Are We Equipped to Help Adults with Autism?

While autism is a health concern you usually associate with children and young people, the disorder is likely to continue to affect sufferers’ wellbeing right through into adulthood. This is according to a wealth of wellness experts and researchers in the field, who note that the US healthcare system isn’t equipped to deal with the rising numbers of adults with autism. They add, however, that some individuals with autism may be able to surpass their non-autistic counterparts at university and beyond.

 

According to the US Centres of Disease Control and Prevention (CDC) in the United States, it is estimated that one in every 88 children has an autism spectrum disorder. Autism researcher Paul Shattuck, from Washington University in St. Louis, notes that this means 45,000 to 50,000 kids with autism turn 18 each year. Dr. Joseph Cubells, director of medical and adult services at the Emory Autism Centre at Emory University in Atlanta, explains, ‘This is an impending health care or community care crisis. The services that are available vary from state to state, but often the resources just aren’t there.’

 

The National Alliance on Mental Illness states that, if you have an autism spectrum disorder, you are entitled to services from your public school until you reach the age of 22, at which point it is up to you and your family members to find educational or employment opportunities and appropriate living arrangements. However, wellness experts point out that the programmes for adults with autism are already thin on the ground, and this is likely to get worse as the increasing number of children who are being diagnosed with autism spectrum disorders grow into adults.

 

The problem with treating or helping people with an autism spectrum disorder is that the needs change from person to person.
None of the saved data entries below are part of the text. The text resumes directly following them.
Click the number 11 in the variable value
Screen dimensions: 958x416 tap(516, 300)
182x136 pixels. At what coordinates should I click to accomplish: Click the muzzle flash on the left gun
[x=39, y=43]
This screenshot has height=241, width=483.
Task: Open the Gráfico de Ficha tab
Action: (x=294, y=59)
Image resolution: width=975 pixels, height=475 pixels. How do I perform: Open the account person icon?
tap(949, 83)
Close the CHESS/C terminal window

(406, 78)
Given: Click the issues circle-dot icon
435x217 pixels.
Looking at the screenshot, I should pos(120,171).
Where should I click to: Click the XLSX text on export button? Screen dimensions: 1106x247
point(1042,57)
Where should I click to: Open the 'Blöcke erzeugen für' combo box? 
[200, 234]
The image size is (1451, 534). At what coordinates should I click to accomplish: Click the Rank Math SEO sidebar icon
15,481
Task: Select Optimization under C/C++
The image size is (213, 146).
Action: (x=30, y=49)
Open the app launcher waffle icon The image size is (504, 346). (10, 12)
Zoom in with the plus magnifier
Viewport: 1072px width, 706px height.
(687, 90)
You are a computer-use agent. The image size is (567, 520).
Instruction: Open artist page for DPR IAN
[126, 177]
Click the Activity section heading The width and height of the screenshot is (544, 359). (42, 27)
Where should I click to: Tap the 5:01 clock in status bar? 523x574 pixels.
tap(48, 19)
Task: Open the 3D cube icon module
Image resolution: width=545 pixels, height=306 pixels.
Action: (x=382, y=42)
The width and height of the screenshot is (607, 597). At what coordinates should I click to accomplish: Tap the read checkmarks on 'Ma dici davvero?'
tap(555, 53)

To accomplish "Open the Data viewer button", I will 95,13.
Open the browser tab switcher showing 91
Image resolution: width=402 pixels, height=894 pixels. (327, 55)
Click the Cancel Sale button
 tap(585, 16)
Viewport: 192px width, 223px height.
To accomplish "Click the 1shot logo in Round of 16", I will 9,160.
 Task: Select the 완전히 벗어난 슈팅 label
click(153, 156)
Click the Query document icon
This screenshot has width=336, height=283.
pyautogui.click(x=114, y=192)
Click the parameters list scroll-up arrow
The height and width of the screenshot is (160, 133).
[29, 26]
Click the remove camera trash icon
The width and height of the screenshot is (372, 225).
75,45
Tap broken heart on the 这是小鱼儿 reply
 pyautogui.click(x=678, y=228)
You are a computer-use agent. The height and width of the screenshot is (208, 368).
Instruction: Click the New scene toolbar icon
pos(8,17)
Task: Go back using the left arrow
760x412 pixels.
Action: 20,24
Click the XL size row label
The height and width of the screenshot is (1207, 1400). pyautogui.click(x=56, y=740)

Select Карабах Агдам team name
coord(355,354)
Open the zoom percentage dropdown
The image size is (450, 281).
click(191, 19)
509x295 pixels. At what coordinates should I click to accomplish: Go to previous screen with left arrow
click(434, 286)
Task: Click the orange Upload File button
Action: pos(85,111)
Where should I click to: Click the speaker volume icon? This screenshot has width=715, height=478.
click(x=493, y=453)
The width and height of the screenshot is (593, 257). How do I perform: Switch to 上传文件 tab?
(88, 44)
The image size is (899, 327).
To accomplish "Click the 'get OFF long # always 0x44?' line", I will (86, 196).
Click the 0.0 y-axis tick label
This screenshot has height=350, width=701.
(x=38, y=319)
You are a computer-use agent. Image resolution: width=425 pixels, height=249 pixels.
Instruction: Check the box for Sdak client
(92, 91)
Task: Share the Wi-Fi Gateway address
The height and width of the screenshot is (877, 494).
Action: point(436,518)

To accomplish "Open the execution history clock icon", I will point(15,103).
Cubells clarifies, ‘We say autism as if it’s a single thing, much like we say cancer, but, within the general category of things we call cancer are brain tumours, lung tumours, pancreatic tumours, and each requires different treatments. Autism is very individual. It varies from one extreme where someone needs custodial care for their entire life to the other extreme where someone is a highly functional, successful person who may be regarded as being a little quirky. There are some common themes, but there’s really nothing that applies to every single person.’

 

With regards to higher education, if you’re on the higher-functioning end of the spectrum you may still be able to go to university, albeit still facing certain challenges. ‘There’s often a substantial mismatch between verbal skills and performance skills,’ Cubells says. ‘You can be highly intelligent and able to do complex math and abstract reasoning, but you don’t know how to ask someone out for coffee. Having to make friends, schedule meals, and get to class without help can be like hitting a brick wall for a lot of people on the spectrum. I often tell people with Asperger’s that they have to learn in words what most people learn intuitively.’

 

However, colleges do often provide services such as peer mentorship programmes to help ease people with autism into college life. Moreover, Shattuck and his colleagues have recently found that people on the autism spectrum are more likely to choose a science, technology or mathematics degree than people without autism, and these types of careers may be just the ones where autistic individuals find the most success. Cubells explains, ‘People on the spectrum can focus on the details. In jobs that would be hideously boring and tedious to most of us, like jobs where you spend hours alone, having a social deficit can be a real strength.’